FRAGMENTO PARA LEER
########
En principio, la frase parecía remitirme a que el soneto era una forma poética caduca; forma de raíz neoclásica, muy ligada a cierta poesía de postguerra; también aparecía por aquellos días como superada la poesía testimonial, que comenzaba a desgastarse a finales de los años 60. Una poesía que, como había dicho el propio Aleixandre, estaba “agotada por suficientemente expresada”.

Aquella recomendación de Aleixandre parecía aludir solamente a la forma de mis poemas, la de los sonetos que yo le presenté, pero más tarde me he dado cuenta de que, además de utilizar una forma en desuso, quizá yo no había dado todavía con mi voz, y para ello debía madurar a través de otras formas poéticas, como podían ser las de los poemas escritos en verso libre.

La anécdota me sirve para mostrar la importancia que, a mi entender tiene, en la fijación del lenguaje poético, el hallazgo y la fidelidad a la propia voz del poeta. Luego, vendría ese segundo momento en el que, tapándonos los oídos frente a los cantos de sirena de los autores que más nos gustan, dejar fluir esa voz nuestra, perfeccionarla, librarla de todo lo que sea “cáscara” en la misma; es decir, de influencias fáciles, de formas superadas, de mensajes forzados o no sinceros.
########
EXTRACTOS DE REGISTROS

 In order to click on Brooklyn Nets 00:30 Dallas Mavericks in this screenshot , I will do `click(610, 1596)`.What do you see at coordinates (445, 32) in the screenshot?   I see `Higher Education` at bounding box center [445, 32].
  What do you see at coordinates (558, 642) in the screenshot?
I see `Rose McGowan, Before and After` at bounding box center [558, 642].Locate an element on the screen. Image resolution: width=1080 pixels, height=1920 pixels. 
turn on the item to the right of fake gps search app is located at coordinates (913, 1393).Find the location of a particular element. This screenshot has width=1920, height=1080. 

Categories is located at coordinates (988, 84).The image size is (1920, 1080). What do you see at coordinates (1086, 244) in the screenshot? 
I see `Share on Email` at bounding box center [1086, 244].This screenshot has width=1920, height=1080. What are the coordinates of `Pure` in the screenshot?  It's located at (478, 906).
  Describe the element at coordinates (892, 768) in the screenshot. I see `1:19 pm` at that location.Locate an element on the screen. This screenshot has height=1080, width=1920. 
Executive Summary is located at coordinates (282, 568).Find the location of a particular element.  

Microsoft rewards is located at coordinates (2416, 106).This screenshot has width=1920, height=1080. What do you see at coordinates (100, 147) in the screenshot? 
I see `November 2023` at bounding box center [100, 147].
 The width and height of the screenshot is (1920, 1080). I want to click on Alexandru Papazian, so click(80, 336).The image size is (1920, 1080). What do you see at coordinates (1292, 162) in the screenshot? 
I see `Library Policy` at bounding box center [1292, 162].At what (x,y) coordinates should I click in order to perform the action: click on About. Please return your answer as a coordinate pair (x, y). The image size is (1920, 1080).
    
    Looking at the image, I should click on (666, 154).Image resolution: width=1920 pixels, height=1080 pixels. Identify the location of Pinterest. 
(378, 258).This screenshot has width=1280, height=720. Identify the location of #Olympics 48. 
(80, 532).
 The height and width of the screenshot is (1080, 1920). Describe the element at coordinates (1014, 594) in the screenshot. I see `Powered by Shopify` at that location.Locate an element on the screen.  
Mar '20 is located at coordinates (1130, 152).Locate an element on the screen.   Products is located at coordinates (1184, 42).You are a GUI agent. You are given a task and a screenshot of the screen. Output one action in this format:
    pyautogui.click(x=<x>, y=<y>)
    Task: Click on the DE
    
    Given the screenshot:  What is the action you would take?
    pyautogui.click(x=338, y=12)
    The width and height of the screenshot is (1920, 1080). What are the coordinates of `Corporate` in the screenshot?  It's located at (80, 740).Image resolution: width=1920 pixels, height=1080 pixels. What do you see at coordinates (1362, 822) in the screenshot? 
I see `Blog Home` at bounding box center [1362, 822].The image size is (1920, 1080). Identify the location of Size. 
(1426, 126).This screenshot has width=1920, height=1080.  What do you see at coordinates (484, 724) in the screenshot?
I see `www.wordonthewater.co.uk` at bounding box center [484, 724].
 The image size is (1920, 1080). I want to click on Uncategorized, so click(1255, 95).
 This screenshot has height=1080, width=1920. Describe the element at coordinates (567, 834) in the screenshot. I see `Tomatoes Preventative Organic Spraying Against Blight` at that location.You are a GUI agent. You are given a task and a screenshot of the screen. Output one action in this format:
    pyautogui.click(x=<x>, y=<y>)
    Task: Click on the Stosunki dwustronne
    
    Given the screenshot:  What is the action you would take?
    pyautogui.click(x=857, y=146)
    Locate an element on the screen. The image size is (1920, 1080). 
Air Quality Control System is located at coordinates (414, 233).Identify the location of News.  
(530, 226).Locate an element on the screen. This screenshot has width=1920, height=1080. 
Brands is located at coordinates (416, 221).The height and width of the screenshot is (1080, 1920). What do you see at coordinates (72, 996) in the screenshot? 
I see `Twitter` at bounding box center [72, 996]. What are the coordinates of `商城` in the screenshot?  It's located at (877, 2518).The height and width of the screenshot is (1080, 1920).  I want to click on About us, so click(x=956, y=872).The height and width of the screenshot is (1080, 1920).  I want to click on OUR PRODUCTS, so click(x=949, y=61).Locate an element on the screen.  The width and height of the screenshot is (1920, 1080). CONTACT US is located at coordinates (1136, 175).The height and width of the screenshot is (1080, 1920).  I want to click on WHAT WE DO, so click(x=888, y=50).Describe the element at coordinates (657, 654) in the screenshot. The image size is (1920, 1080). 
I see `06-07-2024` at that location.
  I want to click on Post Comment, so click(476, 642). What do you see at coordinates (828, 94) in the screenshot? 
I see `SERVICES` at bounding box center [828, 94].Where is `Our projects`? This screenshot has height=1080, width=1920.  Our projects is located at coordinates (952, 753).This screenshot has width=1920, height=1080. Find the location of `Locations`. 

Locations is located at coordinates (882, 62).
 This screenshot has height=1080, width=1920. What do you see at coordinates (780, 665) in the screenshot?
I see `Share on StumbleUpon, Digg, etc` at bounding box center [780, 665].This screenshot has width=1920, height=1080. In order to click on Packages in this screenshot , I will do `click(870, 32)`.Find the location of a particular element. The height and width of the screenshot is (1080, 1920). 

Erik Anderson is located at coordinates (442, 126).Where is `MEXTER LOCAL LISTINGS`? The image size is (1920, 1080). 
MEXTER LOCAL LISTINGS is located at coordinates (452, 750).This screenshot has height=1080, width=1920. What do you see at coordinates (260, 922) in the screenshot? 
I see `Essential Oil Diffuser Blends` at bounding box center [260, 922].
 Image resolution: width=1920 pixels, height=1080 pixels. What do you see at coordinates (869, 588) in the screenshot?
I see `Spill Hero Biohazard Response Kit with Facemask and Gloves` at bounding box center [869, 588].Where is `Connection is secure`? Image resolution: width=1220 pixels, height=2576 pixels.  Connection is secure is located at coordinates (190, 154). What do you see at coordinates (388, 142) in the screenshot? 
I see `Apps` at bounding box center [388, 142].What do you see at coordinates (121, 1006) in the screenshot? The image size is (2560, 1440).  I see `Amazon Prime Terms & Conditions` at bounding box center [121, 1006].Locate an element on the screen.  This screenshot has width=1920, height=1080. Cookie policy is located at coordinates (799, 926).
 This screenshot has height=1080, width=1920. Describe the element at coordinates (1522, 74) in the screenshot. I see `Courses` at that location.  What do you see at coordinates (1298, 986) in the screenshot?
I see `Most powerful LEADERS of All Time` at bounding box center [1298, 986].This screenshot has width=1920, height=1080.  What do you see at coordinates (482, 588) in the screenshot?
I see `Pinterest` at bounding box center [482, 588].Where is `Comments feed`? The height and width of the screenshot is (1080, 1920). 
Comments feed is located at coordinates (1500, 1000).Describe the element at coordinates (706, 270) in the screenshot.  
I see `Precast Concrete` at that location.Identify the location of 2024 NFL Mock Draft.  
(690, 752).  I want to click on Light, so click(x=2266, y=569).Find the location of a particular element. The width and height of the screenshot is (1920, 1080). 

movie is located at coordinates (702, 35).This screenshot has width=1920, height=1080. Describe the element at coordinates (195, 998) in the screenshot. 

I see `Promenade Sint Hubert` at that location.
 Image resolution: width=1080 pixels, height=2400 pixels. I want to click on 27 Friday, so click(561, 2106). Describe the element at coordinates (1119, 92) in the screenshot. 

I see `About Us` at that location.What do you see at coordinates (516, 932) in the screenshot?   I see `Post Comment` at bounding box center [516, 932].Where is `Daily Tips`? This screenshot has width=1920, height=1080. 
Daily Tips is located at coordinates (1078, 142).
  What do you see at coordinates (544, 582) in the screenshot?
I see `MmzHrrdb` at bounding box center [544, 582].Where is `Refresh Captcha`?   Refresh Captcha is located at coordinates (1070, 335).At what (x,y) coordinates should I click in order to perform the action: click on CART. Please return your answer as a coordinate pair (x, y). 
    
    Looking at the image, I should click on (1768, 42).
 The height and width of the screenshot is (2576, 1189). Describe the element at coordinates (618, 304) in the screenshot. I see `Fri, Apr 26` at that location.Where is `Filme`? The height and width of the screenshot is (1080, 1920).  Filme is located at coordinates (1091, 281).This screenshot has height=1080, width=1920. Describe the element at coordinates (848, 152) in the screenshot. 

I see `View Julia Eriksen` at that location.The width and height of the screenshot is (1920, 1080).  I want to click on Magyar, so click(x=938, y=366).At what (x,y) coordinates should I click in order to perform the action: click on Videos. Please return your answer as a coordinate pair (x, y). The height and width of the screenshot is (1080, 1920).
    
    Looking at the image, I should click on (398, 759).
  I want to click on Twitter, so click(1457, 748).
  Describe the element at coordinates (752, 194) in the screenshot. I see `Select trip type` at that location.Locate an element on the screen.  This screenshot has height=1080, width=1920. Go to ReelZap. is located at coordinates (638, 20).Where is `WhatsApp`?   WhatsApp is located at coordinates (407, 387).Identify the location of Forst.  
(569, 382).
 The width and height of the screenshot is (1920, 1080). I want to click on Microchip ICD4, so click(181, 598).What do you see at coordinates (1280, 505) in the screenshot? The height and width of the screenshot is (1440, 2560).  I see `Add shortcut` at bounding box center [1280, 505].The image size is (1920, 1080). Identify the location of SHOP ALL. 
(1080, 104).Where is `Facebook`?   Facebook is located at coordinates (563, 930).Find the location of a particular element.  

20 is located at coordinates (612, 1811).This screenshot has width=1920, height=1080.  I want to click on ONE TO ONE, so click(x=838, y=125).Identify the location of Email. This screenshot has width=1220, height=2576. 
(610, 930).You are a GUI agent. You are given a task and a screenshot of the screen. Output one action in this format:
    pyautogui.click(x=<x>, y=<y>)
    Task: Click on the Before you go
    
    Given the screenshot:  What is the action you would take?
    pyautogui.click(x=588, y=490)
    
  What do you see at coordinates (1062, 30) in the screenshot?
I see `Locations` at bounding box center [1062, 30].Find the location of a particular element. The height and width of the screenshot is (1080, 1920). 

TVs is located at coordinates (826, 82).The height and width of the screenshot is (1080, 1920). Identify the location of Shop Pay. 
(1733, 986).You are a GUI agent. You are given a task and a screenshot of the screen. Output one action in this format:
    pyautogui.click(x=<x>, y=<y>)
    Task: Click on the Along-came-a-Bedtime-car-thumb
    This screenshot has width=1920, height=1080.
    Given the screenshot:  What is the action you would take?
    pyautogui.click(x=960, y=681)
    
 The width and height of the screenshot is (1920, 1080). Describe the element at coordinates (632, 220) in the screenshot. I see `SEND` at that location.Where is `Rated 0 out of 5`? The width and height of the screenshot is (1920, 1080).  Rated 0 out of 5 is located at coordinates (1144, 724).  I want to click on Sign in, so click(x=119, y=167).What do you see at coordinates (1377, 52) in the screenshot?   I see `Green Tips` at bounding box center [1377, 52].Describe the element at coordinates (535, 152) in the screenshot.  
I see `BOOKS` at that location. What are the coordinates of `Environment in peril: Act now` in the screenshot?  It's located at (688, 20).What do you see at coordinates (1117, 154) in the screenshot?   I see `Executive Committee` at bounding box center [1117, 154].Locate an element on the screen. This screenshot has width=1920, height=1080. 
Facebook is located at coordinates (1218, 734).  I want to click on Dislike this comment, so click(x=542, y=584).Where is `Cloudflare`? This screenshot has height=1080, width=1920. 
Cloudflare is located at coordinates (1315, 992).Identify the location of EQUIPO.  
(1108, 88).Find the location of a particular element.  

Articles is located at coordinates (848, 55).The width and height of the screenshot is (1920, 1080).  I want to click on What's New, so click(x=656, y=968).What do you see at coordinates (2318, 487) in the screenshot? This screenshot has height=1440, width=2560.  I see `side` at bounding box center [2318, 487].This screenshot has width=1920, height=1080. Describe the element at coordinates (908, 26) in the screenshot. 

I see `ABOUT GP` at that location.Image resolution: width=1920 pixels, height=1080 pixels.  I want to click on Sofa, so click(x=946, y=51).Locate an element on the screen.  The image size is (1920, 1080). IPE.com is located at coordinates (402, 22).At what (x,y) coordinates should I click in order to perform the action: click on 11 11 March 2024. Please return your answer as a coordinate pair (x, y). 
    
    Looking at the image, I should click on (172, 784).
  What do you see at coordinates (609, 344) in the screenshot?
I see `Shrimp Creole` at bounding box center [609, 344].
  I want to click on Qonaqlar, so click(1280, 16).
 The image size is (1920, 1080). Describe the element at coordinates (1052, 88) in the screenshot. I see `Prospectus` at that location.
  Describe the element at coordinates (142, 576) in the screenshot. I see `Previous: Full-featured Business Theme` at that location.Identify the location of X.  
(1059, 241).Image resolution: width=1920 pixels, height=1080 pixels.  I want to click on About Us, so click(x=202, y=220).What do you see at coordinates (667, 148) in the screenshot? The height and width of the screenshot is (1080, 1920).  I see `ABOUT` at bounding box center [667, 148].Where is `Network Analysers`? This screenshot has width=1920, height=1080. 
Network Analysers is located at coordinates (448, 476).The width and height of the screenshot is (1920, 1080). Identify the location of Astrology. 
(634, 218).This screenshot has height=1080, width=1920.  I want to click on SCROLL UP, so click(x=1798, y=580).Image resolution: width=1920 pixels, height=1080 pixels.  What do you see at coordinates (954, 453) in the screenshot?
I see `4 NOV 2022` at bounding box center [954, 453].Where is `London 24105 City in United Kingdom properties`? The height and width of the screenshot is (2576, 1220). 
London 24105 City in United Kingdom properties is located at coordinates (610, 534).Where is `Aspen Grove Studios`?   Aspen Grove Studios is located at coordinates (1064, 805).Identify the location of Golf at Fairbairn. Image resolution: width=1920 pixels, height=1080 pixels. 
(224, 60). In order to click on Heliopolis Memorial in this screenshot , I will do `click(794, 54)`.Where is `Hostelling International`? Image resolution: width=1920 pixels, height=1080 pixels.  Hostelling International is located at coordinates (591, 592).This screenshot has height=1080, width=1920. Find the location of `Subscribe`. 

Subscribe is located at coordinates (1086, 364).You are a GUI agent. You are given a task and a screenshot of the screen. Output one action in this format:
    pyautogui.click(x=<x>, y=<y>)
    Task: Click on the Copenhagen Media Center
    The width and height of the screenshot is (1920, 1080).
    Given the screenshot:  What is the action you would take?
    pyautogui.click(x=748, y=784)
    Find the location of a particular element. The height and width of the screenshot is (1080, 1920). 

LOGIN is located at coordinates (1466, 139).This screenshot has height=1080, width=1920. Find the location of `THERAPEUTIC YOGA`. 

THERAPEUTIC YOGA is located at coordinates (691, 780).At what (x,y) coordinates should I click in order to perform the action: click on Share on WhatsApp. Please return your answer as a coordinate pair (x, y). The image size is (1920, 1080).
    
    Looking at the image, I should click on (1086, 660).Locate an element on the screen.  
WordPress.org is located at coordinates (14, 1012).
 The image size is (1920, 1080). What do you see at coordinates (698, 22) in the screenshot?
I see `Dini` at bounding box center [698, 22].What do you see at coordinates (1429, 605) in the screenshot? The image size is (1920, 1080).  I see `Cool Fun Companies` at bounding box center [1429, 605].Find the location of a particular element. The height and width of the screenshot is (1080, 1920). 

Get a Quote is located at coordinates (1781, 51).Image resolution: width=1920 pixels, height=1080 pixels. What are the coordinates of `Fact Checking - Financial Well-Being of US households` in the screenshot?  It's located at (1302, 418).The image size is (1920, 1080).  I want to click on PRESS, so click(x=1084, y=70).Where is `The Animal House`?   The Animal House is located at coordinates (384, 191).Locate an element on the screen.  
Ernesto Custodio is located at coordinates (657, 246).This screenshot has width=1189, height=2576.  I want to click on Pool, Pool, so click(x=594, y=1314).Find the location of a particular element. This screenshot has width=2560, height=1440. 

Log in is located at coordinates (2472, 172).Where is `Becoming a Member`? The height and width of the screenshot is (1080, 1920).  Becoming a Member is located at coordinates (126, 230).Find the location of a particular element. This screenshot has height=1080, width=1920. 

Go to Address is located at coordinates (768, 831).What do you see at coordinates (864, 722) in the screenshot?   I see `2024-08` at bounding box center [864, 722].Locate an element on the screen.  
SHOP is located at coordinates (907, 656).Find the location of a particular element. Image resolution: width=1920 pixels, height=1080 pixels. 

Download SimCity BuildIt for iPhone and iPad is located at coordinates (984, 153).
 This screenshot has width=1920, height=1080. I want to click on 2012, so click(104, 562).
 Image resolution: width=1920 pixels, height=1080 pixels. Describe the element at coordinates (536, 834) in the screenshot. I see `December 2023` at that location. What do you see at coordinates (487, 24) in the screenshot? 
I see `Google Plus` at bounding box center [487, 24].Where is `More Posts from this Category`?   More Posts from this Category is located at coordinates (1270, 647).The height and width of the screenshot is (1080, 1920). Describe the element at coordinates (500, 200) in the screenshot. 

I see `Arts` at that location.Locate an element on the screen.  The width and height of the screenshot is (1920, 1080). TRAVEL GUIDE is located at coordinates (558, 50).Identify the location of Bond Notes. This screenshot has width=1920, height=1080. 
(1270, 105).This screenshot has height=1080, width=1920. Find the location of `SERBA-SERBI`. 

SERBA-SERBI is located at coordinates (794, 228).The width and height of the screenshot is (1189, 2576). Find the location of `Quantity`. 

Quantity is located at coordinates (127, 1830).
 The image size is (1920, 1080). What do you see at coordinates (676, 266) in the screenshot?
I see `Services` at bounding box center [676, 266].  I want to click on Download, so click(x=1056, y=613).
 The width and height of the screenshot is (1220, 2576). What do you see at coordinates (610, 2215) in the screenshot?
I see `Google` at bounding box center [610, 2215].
########
LO QUE HARÁS
(1) Según el fragmento sobre la recomendación de Aleixandre, ¿por qué había que madurar a través de otras formas poéticas, como el verso libre? Explícalo en una a tres oraciones.
(2) Continúa el texto sobre la voz propia del poeta a partir de su última oración.
Los registros no intervienen en nada de esto.

RESULTADOS POR TAREA
(1) Además de usar una forma en desuso, el soneto, quizá no se había dado todavía con la propia voz. Para encontrarla había que madurar a través de otras formas poéticas, como los poemas escritos en verso libre.

(2)
Planteadas así las cosas, pienso que la valoración del lenguaje poético y el ver cómo éste nace y posteriormente se fija en el poema, es algo muy ligado al concepto que el poeta tiene (o debe tener) de la poesía. Definir la poesía siempre supone para el poeta pasar por un proceso de depuración y de transformación literarias. Me refiero a que, seguramente, el poeta ha escrito tantas Poéticas como años de creación ha habido en su vida. Leemos lo que hemos escrito de la poesía años atrás y nuestras definiciones nos parecen inconsistentes, vacías, extremadamente literarias o simplemente provocadoras. Y es que la consolidación del concepto de poesía hoy nos parece que es algo que precisa de una maduración, que va unido profundamente al paso de los años, a la experiencia de ser.

Acaso sea por ello por lo que a mí, cuando últimamente me preguntan qué es la poesía, me gusta decir simplemente que es “un modo de ser y de estar en el mundo”. Con ello no estoy diciendo que el poeta no sea una persona como las demás, sino que él parece hacer una apuesta radical en su vida por las palabras, por esas palabras a contracorriente de su tiempo que suele ser la poesía. Así que fijo, ya de entrada, la idea de que la experiencia de escribir va profundamente unida a la experiencia de ser. En consecuencia, la poesía sería, sobre todo, un medio de conocimiento, un medio ideal para valorar e interpretar la realidad.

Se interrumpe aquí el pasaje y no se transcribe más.